Work task.
Please copy out the lines in the entries that contain "table".

Saved entries.
########################################
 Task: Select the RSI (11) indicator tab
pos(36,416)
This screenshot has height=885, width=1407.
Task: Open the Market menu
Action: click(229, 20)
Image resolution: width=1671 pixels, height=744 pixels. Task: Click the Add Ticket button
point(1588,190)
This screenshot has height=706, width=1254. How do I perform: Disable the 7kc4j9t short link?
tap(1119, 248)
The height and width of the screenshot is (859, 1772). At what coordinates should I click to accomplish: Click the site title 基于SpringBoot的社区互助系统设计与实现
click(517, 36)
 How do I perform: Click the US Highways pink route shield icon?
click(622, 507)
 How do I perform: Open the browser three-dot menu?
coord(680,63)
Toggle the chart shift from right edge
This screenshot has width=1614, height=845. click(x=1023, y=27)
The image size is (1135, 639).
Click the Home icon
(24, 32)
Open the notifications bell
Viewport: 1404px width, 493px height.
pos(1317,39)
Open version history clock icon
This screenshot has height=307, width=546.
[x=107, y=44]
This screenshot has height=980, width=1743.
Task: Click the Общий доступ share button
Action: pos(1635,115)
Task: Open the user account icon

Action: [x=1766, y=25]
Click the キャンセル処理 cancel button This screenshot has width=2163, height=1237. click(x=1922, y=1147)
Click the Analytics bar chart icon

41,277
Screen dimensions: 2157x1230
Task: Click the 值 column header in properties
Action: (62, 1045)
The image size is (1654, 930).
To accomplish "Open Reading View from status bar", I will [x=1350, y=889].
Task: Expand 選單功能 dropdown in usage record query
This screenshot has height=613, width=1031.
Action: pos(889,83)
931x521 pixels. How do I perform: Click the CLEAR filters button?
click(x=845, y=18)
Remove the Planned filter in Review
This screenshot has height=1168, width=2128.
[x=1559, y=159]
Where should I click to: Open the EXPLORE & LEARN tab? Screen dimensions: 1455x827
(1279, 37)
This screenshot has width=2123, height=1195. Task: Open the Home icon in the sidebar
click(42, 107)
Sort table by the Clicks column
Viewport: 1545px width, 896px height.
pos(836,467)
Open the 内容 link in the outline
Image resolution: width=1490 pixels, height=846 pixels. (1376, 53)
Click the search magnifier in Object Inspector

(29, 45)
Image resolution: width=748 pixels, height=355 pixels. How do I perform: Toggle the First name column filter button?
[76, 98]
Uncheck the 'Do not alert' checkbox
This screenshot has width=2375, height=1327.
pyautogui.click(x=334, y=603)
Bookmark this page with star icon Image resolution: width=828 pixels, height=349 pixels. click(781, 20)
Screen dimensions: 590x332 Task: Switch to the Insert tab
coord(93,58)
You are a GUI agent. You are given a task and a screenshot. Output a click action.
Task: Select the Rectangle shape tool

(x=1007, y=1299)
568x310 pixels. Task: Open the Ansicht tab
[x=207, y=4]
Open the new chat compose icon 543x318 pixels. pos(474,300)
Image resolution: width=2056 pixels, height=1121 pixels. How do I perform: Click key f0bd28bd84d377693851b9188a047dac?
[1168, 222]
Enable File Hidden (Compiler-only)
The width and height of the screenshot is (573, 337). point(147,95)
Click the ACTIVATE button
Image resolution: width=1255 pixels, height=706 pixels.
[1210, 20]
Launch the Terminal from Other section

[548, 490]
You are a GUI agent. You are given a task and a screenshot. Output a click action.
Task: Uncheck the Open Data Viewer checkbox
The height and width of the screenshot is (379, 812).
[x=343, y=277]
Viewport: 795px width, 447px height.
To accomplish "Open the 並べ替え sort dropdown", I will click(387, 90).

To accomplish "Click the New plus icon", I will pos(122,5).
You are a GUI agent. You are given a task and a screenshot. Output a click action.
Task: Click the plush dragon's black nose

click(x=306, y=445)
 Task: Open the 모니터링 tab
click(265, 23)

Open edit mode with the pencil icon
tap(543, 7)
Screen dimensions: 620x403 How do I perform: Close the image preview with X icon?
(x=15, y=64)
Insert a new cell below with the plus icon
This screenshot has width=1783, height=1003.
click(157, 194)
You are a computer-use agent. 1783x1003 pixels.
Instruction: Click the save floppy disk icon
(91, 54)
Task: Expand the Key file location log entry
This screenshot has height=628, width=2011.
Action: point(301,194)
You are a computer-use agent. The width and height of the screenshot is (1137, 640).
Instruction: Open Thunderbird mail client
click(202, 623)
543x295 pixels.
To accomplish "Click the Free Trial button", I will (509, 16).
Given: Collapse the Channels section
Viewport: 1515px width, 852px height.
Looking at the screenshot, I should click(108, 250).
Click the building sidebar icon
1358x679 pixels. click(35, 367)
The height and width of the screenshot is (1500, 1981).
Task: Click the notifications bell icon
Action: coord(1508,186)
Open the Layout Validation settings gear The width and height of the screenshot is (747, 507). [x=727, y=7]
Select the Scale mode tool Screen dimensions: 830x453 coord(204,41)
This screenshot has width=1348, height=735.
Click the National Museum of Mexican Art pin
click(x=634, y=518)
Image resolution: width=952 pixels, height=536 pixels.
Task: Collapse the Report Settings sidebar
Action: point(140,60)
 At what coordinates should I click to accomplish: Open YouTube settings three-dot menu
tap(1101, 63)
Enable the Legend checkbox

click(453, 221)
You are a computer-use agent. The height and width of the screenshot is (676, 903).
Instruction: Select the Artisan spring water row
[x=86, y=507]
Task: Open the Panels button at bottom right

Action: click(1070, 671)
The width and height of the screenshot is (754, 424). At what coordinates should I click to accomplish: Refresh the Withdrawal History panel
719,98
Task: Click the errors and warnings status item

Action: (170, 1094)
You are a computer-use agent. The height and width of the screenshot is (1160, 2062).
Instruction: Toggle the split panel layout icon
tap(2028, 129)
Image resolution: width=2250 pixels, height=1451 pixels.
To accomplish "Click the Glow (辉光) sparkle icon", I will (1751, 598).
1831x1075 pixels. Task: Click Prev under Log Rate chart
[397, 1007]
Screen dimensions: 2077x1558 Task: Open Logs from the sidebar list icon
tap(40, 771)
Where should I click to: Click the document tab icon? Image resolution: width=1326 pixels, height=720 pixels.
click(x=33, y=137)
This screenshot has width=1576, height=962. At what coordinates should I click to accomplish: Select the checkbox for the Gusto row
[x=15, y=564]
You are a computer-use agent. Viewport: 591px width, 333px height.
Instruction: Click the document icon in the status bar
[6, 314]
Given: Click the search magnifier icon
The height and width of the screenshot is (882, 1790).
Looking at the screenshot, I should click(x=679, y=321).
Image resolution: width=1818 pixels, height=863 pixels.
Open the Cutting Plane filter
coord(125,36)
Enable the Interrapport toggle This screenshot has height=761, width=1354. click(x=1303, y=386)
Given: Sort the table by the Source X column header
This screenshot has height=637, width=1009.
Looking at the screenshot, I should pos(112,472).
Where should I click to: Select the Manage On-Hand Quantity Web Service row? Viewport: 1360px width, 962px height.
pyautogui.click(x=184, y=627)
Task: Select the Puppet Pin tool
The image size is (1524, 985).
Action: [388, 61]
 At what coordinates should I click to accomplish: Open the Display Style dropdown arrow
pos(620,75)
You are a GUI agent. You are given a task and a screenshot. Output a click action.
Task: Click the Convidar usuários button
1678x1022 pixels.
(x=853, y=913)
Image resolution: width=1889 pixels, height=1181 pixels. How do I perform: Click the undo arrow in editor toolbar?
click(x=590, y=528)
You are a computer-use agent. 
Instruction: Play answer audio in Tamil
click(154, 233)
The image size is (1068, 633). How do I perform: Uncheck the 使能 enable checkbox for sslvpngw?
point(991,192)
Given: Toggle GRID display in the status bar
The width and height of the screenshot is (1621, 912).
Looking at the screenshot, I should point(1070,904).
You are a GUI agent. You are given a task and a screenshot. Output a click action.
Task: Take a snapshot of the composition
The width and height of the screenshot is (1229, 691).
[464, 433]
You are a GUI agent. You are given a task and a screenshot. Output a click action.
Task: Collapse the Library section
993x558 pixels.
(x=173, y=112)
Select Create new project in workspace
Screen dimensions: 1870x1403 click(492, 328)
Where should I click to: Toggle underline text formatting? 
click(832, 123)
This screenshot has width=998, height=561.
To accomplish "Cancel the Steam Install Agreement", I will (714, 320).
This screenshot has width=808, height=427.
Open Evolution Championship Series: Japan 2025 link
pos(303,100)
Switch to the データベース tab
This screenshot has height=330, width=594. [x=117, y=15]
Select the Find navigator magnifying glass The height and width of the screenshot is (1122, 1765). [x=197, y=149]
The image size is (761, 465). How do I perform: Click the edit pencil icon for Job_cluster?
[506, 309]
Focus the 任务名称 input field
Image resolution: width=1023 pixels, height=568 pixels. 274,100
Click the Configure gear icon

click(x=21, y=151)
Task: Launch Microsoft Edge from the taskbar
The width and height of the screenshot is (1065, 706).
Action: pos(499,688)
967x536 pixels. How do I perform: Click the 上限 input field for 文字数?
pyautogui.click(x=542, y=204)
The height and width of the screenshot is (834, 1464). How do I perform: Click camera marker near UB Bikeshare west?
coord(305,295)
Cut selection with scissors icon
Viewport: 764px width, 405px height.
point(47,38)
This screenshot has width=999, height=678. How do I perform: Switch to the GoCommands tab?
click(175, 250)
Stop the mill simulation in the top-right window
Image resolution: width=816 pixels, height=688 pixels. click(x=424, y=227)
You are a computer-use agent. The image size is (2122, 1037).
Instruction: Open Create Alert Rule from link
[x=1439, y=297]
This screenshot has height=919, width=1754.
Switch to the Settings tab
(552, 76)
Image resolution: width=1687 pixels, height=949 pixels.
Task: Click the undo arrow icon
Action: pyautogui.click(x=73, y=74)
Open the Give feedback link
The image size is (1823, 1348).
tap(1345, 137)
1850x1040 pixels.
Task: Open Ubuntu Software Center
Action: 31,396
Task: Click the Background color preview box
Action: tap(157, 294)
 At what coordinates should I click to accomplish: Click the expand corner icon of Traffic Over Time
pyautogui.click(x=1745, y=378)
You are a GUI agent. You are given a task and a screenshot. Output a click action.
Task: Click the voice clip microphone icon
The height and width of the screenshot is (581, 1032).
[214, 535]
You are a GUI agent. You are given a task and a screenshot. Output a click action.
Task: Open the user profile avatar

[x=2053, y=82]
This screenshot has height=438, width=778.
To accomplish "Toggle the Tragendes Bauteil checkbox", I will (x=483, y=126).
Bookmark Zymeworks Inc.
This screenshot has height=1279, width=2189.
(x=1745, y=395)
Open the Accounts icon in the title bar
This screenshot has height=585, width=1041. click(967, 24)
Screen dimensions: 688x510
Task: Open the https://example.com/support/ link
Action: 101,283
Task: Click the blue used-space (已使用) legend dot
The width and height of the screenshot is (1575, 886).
########################################
Solution.
Sort table by the Clicks column
Given: Sort the table by the Source X column header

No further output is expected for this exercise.